Palmetto crater is a small crater in the Descartes Highlands of the Moon visited by the astronauts of Apollo 16. The name of the crater was formally adopted by the IAU in 1973.

On April 21, 1972, the Apollo 16 Lunar Module (LM) Orion landed about 1.5 km south of Palmetto, which is between the prominent North Ray and South Ray craters. The astronauts John Young and Charles Duke explored the area over the course of three EVAs using a Lunar Roving Vehicle, or rover. They drove along the rim of Palmetto on EVA 3, on their way to North Ray, but did not stop. As they drove by, Duke said "There's a good ejecta blanket of half-meter-size boulders around the rim of Palmetto into some of these secondary craters here." On the way back to the lunar module from North Ray, Duke took a sequence of photos of Palmetto while riding on the rover.

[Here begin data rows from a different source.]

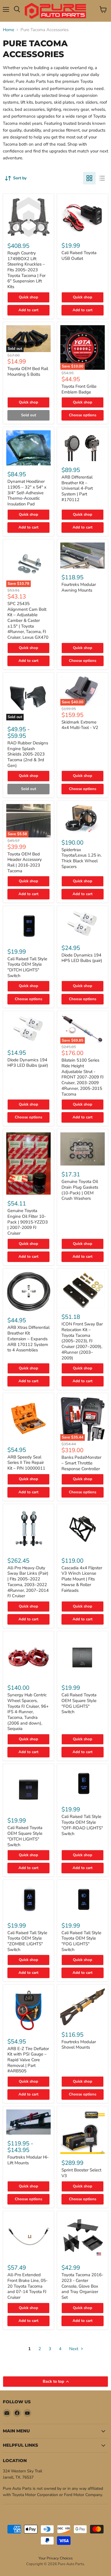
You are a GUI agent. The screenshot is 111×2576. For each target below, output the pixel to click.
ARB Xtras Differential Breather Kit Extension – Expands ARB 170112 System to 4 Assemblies (28, 1339)
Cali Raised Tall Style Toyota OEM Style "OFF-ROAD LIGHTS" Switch (82, 1825)
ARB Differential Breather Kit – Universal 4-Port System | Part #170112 (77, 488)
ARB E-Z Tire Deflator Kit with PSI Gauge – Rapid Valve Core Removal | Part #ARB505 (28, 2060)
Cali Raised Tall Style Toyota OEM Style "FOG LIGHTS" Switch (81, 1941)
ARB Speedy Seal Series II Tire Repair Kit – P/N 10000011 (26, 1462)
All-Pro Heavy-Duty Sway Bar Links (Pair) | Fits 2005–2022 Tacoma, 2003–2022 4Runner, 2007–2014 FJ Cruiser (28, 1582)
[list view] (102, 178)
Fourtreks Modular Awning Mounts (78, 587)
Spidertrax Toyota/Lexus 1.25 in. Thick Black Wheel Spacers (81, 858)
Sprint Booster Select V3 (81, 2173)
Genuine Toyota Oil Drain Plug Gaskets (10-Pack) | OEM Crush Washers (79, 1190)
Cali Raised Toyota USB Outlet (78, 255)
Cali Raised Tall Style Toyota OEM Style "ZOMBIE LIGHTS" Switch (27, 1941)
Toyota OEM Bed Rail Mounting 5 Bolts (27, 371)
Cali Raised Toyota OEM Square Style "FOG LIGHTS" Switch (78, 1703)
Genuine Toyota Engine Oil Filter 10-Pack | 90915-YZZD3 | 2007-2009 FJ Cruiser (27, 1222)
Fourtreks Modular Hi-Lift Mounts (28, 2160)
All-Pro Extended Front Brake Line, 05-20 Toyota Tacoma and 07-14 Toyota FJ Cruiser (27, 2286)
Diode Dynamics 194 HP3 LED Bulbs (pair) (27, 1062)
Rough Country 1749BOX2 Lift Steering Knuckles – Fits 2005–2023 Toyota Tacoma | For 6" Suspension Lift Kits (26, 270)
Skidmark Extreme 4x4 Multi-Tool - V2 (79, 725)
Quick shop (28, 297)
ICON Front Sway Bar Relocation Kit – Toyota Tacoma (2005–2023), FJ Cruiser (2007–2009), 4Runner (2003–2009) (82, 1341)
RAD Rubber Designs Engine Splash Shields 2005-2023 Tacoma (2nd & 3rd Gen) (27, 754)
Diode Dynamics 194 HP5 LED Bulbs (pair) (81, 958)
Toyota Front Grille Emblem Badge (78, 389)
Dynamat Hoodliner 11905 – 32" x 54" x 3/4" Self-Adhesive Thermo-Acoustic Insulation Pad (26, 493)
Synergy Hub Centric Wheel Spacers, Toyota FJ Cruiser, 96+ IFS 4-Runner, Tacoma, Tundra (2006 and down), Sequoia (28, 1711)
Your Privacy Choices (55, 2558)
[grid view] (89, 178)
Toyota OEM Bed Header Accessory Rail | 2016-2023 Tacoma (24, 862)
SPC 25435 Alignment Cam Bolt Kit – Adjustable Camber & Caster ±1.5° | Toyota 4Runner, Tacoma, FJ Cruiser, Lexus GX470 (27, 620)
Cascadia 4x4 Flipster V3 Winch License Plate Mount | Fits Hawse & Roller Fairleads (81, 1579)
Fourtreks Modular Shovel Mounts (78, 2044)
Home (8, 29)
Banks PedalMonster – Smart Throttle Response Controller (81, 1462)
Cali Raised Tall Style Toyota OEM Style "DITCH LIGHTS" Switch (27, 967)
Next (74, 2349)
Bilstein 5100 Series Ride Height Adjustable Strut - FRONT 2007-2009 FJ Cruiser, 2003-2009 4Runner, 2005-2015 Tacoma (82, 1077)
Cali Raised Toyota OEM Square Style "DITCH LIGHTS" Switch (24, 1836)
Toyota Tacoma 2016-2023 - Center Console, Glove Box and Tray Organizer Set (82, 2286)
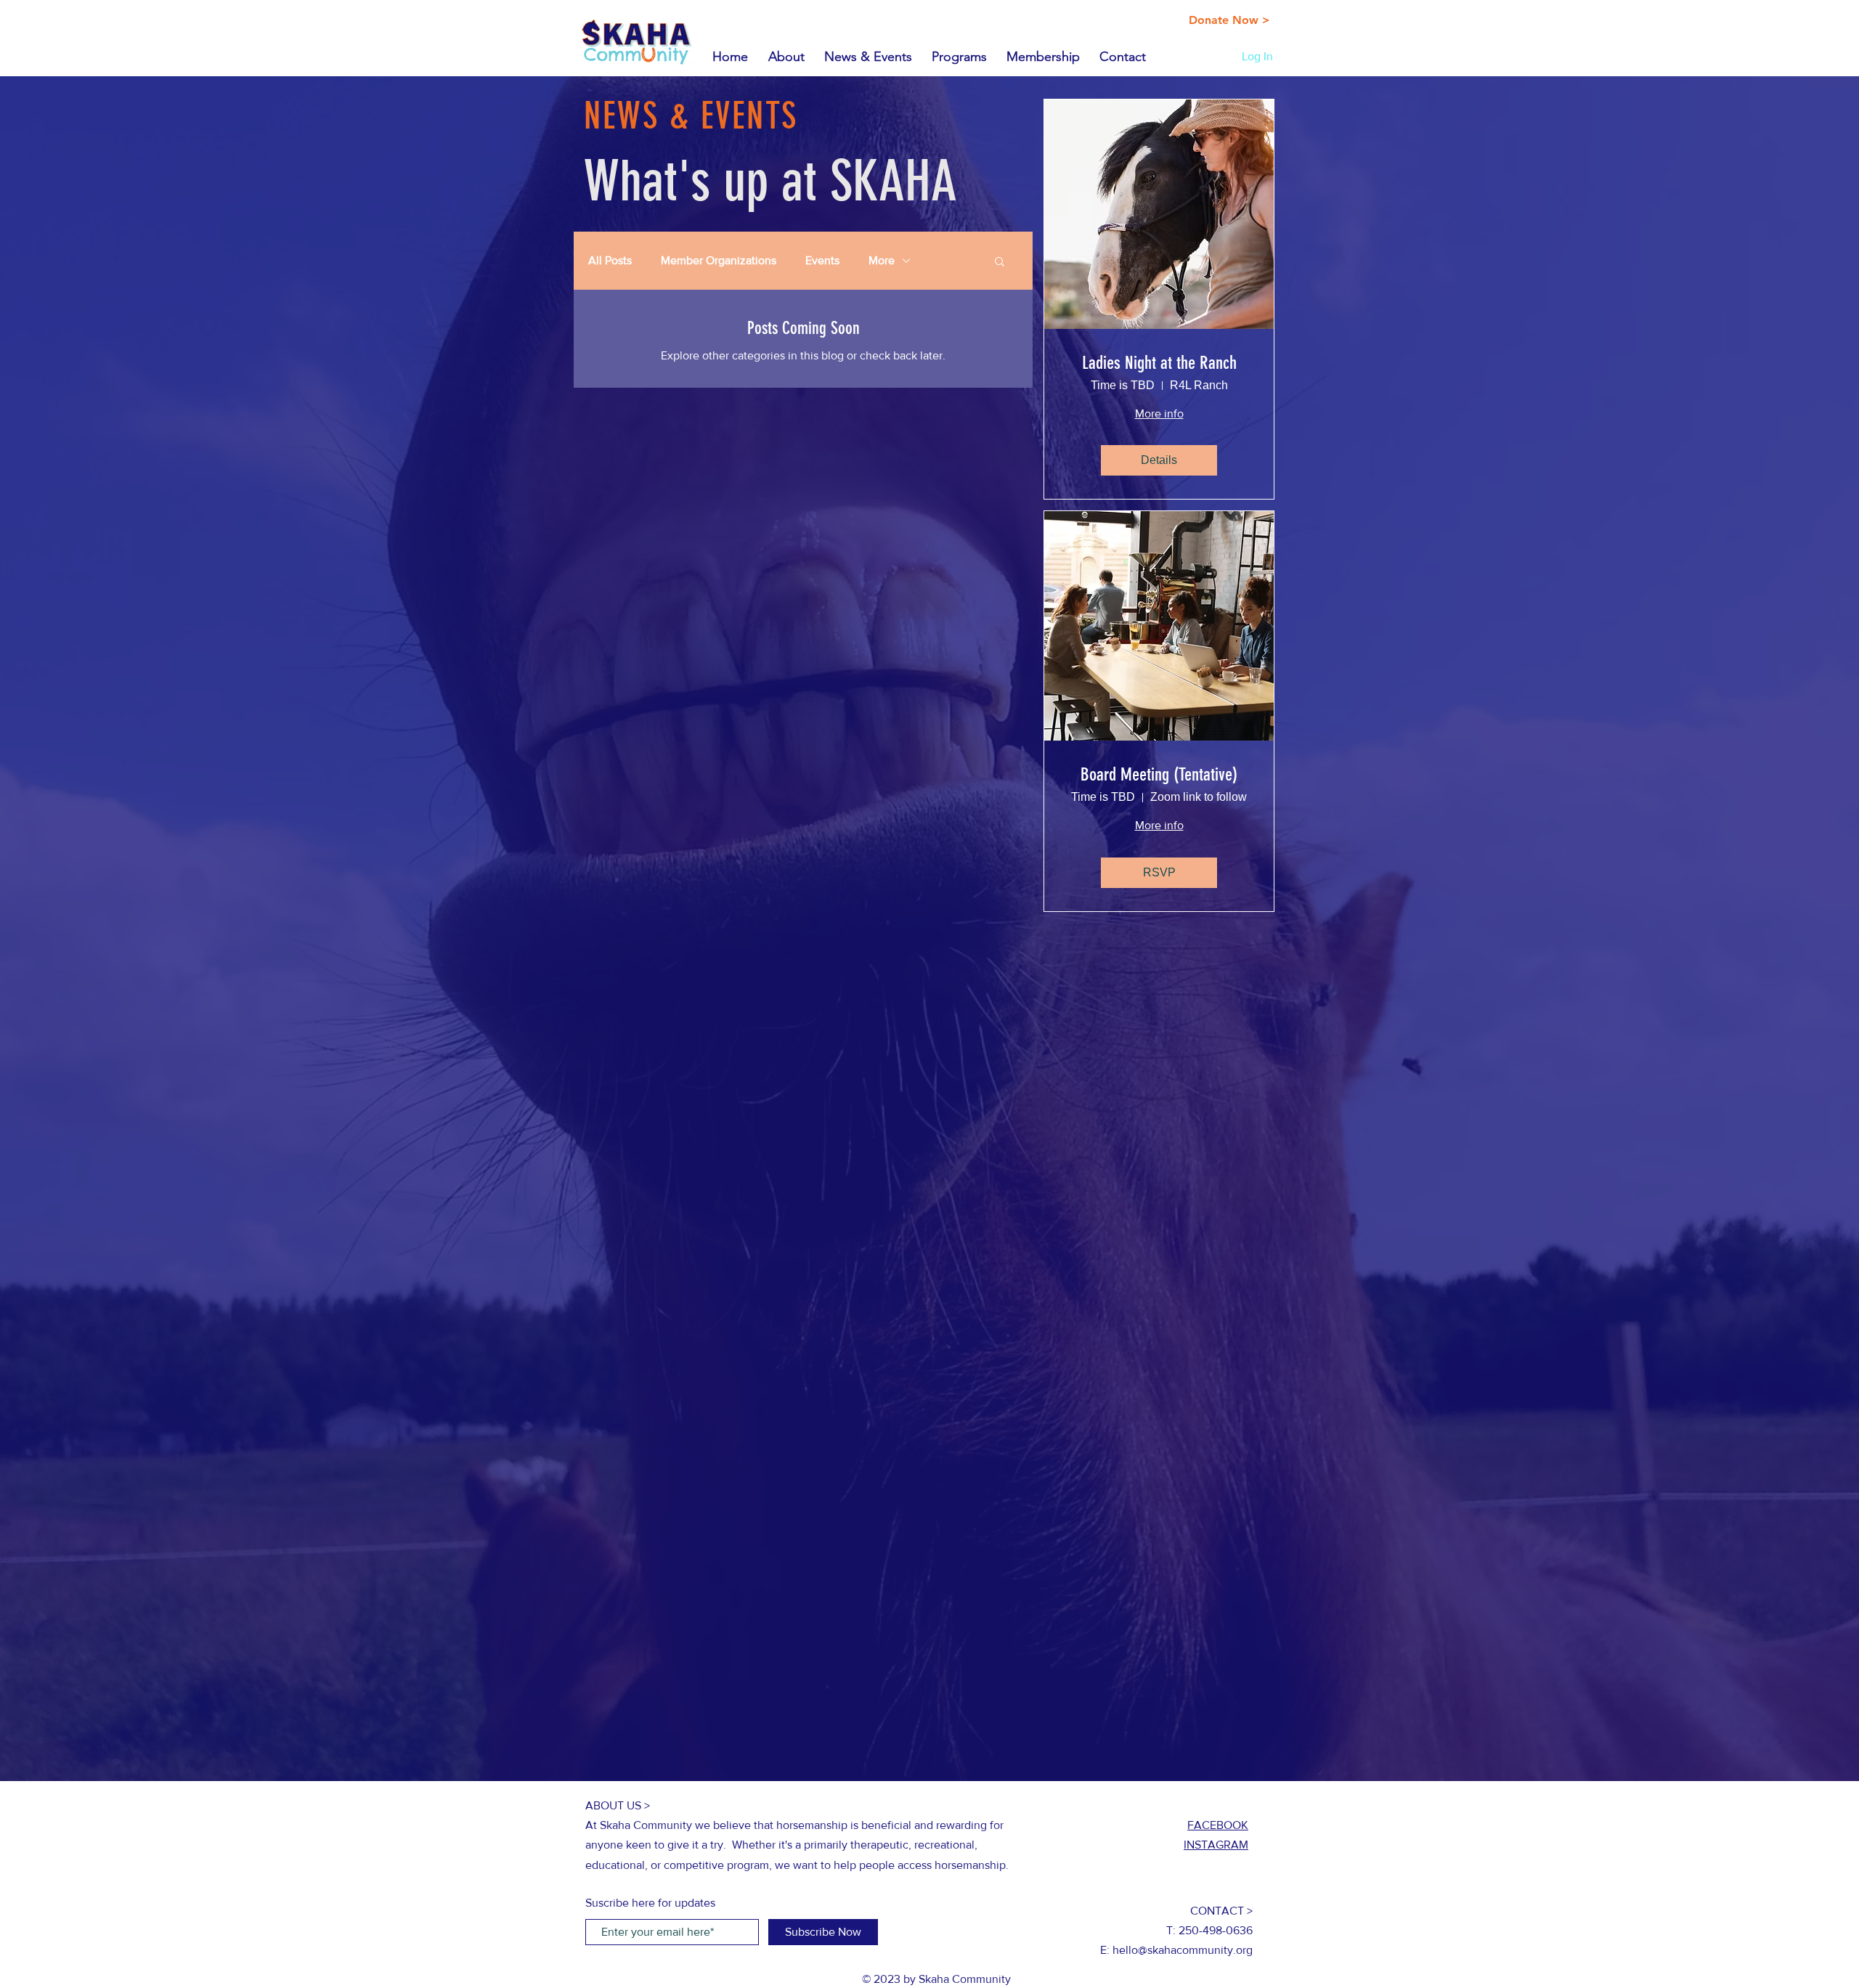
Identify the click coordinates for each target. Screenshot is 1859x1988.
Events (822, 260)
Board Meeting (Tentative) (1159, 774)
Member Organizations (718, 260)
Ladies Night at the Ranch (1159, 362)
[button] (999, 262)
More (882, 260)
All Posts (610, 260)
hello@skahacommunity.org (1182, 1950)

Mosaic showing Palmetto from photographs taken from the Lunar Roving Vehicle on the way from Station 13 back to the lunar module. The bright line near the horizon at left is South Ray.

The crater was also used as a landmark by Apollo astronauts on previous missions. It was designated landmark DE-1/12, and astronaut Dick Gordon tracked it photographically on revolutions 42 and 44 of the Apollo 12 mission.

Palmetto crater is approximately 760 m in diameter and approximately 130 m deep. The similar-sized crater Gator lies 1 km to the southeast.

Palmetto cuts into the Cayley Formation of Imbrian age.